ことでん、券売機をほぼ廃止へ スマホの「デジタル切符」に全国初移行

香川県の私鉄・高松琴平電気鉄道(ことでん)とレシップは2026年8月19日、一部主要駅を除いて物理的な券売機を廃止し、スマートフォンで購入する「デジタル切符」に移行すると発表した。無人駅の券売機を廃止してWebチケットに切り替える取り組みは、地方鉄道では全国初の事例という。運用開始は2026年9月1日からとなる。

30秒でわかるポイント

  • ことでんとレシップが券売機の大幅廃止を発表(2026年8月19日)
  • 無人駅の券売機をなくし、スマホで買う「デジタル切符」に切り替え
  • 2026年9月1日から運用開始、地方鉄道では全国初の取り組み

何が変わるのか

ことでんは香川県内で路線を運行する私鉄で、多くの駅が無人駅となっている。

今回の発表によると、一部の主要駅を除き、これまで駅に設置されていた物理的な券売機がほぼ廃止される。

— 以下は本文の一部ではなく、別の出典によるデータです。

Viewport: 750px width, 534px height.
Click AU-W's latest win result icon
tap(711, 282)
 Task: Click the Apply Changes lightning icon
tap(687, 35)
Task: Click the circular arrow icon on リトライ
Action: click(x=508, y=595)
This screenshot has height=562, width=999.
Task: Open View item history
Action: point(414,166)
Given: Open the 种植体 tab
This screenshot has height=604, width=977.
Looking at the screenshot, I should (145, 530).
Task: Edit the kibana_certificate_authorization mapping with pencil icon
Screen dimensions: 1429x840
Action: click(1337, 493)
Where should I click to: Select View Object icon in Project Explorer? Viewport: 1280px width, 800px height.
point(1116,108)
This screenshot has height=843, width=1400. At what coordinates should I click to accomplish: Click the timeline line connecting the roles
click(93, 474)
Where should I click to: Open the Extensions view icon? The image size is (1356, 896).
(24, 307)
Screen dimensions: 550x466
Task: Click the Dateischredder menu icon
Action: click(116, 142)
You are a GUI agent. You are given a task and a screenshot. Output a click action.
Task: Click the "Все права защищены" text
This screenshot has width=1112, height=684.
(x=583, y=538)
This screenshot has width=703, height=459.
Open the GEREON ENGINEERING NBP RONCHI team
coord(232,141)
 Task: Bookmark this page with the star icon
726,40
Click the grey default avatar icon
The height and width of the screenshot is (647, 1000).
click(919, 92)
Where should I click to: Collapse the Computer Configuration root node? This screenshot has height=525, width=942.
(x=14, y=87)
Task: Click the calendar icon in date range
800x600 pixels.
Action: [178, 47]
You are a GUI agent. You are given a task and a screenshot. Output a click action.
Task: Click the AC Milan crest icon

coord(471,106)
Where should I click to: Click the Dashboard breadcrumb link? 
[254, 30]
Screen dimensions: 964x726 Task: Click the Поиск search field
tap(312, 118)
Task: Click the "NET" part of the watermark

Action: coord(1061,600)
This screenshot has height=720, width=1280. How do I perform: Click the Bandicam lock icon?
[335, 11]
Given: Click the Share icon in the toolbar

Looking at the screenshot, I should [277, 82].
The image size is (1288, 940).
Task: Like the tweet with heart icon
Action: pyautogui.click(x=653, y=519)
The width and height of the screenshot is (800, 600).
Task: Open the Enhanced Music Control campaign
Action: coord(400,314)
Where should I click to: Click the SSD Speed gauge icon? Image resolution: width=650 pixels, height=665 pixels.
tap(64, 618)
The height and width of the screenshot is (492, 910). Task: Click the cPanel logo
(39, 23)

利用者は今後、スマートフォンを使ってデジタル切符を購入する形に切り替わる見通しだ。

なぜデジタル化するのか

概要には具体的な導入理由は明記されていないが、無人駅の券売機を維持・管理するコストや、老朽化した機器の更新負担が背景にあるとみられる。

地方鉄道は利用者数の減少や設備維持費の増加といった課題を抱えるケースが多く、今回の取り組みはそうした課題への対応策の一つと考えられる。

レシップは鉄道・バス関連の機器を手掛ける企業で、今回はことでんと共同でこの仕組みを導入する。

全国初の取り組みという位置づけ

発表では、無人駅の券売機を廃止してWebチケットに移行する取り組みは、地方鉄道において全国で初めての事例とされている。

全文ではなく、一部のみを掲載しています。